All Californians will be required to have insurance, and all but the smallest businesses will have to offer it to their workers. Insurers will no longer be allowed to deny coverage to people because of their medical problems.

All children, regardless of their immigration status, will be covered through an expansion of the state and federal Healthy Families program.

"I don't think it is a question or a debate if they ought to be covered … The federal courts have made that decision - that no one can be turned away," Schwarzenegger said. "The question really isn't to treat them or not to treat them. The question really is how can you treat them in the most cost-effective way."

The governor was supposed to give his address in person to a panel of health care stakeholders. Instead, he spoke via video link. He is still recuperating from breaking his right femur during a December ski vacation in Idaho.

Under Schwarzenegger's plan, all Californians will be required to have insurance, although the poorest will be subsidized. Businesses with 10 or more employees will have to offer insurance to their workers or pay 4 percent of their payroll into a state fund.

Smaller businesses will be exempt. More than 80 percent of California companies fall into this category, Schwarzenegger spokeswoman Julie Soderlund said.

Kim Belshe, Schwarzenegger's health secretary, said requiring people to obtain health insurance is vital to the plan's success. Hospitals, doctors and insurers will benefit if everyone has insurance and if Medi-Cal reimbursement rates are increased, she said.

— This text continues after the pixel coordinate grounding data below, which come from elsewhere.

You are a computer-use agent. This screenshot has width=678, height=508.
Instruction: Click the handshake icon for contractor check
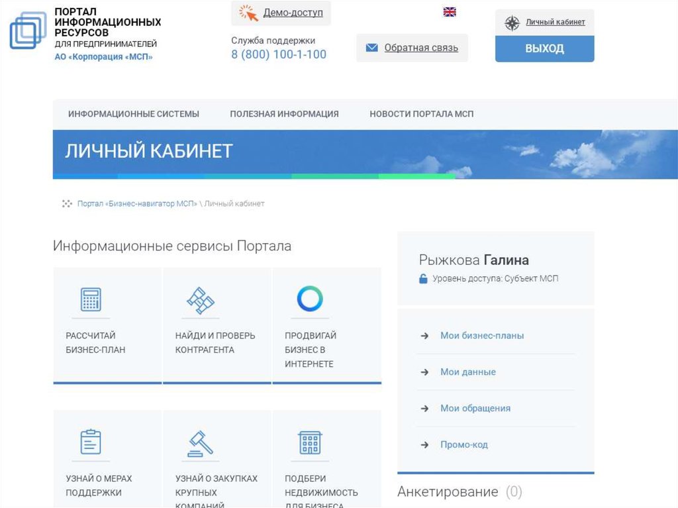click(x=200, y=300)
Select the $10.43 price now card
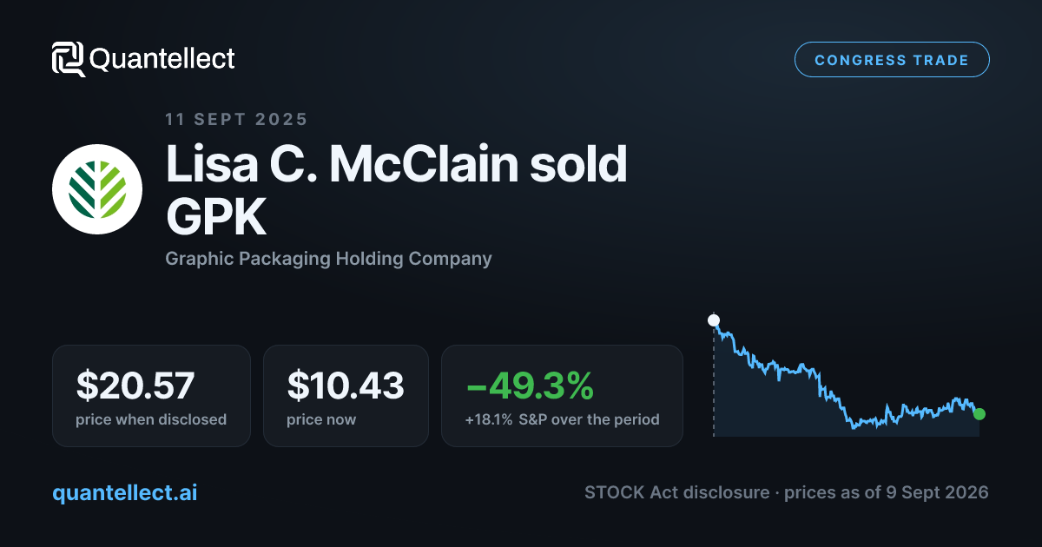 346,396
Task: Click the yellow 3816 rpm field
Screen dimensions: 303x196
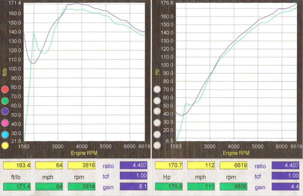Action: pos(82,166)
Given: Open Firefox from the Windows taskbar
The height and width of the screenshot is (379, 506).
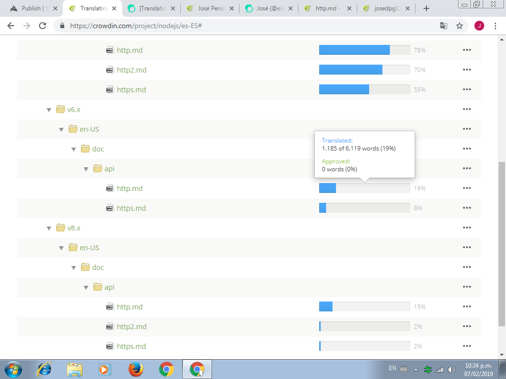Looking at the screenshot, I should 135,369.
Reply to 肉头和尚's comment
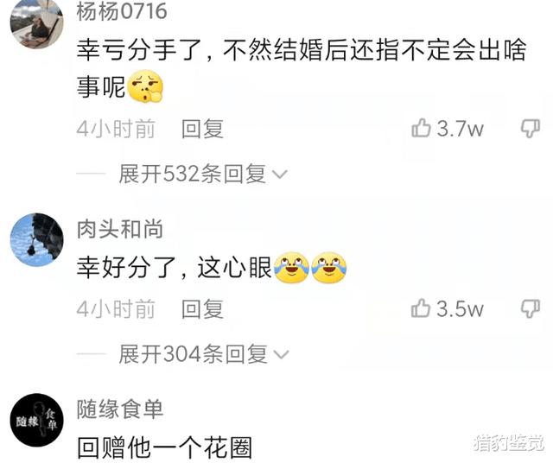The image size is (553, 463). tap(202, 309)
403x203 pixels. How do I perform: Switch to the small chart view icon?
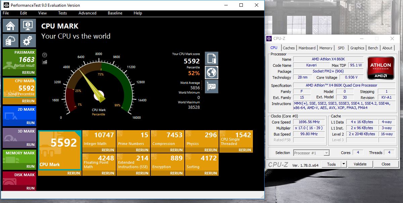tap(45, 62)
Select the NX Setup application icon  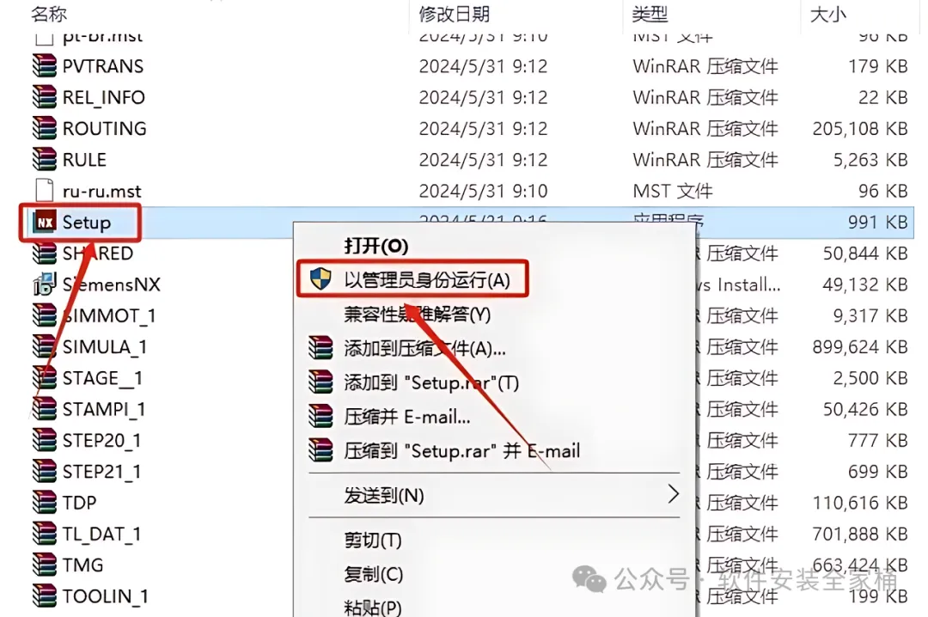(x=45, y=222)
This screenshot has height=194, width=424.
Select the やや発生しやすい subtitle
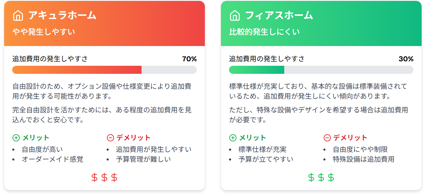(44, 32)
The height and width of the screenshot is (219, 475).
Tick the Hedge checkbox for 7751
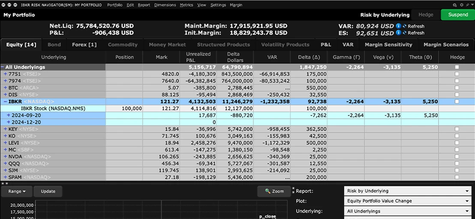[x=457, y=74]
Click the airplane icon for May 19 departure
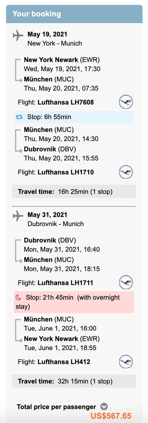 tap(18, 35)
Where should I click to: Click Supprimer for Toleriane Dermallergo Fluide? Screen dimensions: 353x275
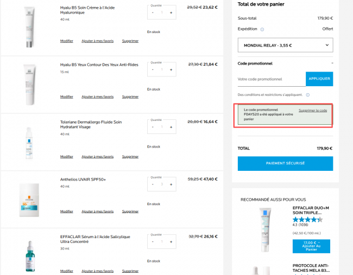click(x=130, y=157)

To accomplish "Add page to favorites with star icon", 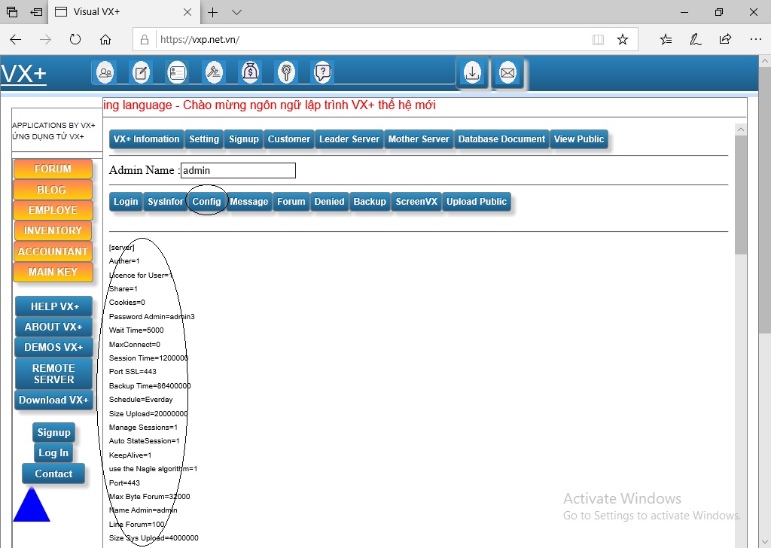I will click(622, 39).
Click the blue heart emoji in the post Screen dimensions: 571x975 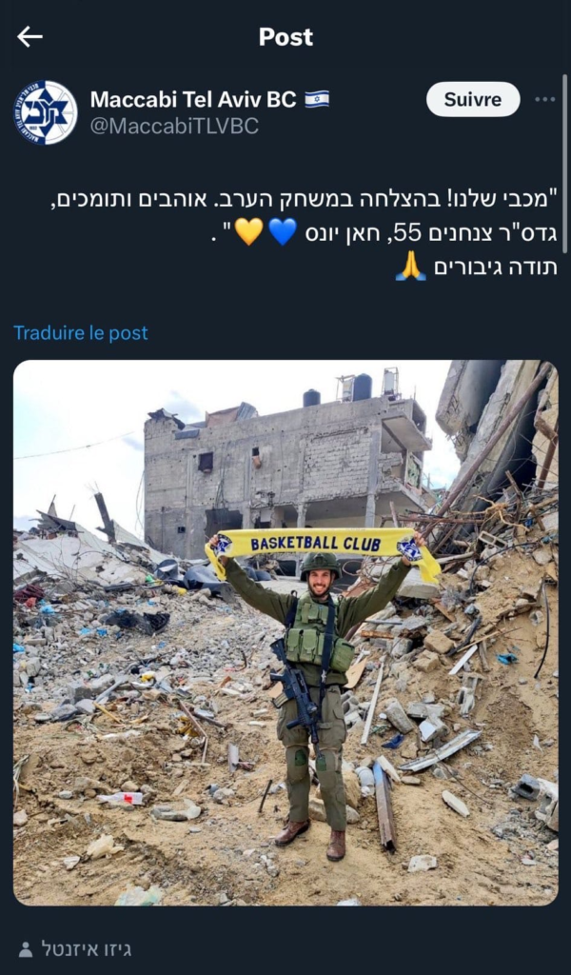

"We must come together to create a more functional health care system that provides care for everyone," Belshe said.

She said $10 billion to $15 billion in new money will go to doctors and hospitals under Schwarzenegger's plan, which is more than they will be asked to pay.

The insurance mandate is likely to be met with stiff resistance. Unions will balk at the individual requirement, while business groups and Republican legislators will protest the business aspect.

The state will subsidize the estimated 1.2 million low-income people who do not currently qualify for coverage under Medi-Cal. They would be able to buy insurance through a state-run pool and will have to make a small contribution toward their premiums.

Schwarzenegger is betting that his plan will save $10 billion to $15 billion a year by cutting health care costs and redirecting money already in the system, an ambitious goal. He says the savings will offset the new fees he is asking doctors and hospitals to pay.

Hospitals will have to pay 4 percent of their revenues, while doctors will pay 2 percent.

The state also will increase what it pays doctors and hospitals through Medi-Cal, which is widely seen as woefully underfunded.

Schwarzenegger's decision to include an employer mandate is a blow to his business allies, who waged an expensive fight against a similar requirement just three years ago - with the governor's help. Republicans reacted negatively.

"Imposing a new jobs tax on employers of any size and expanding costly government mandates is the wrong approach, one which will devastate our economy," Assembly Republican leader Mike Villines said in a statement. "We continue to agree with the governor's statements in 2004, when he argued that a new jobs tax will be a job killer and force many businesses to lay off workers, move out of state or close their doors for good."

Allan Zaremberg, president of the California Chamber of Commerce, said the governor was taxing businesses, doctors, hospitals and insurers to fund his plan. He questioned whether the skyrocketing cost of health care would mean that businesses would be asked to pay even more in the future, as premiums continued to rise.

"The biggest fear that we all face is that people who are satisfied with the system, who can afford the system, will suffer increased costs," said Zaremberg, one of the governor's key allies.

One business leader, Safeway chief executive Steve Burd, said the governor was on the right track. But he said businesses that do not offer health insurance should be charged more than 4 percent of their payrolls.

If it is cheaper for businesses to pay the fee than to insure their workers, businesses will have an incentive to drop coverage and let their employees join the state pool.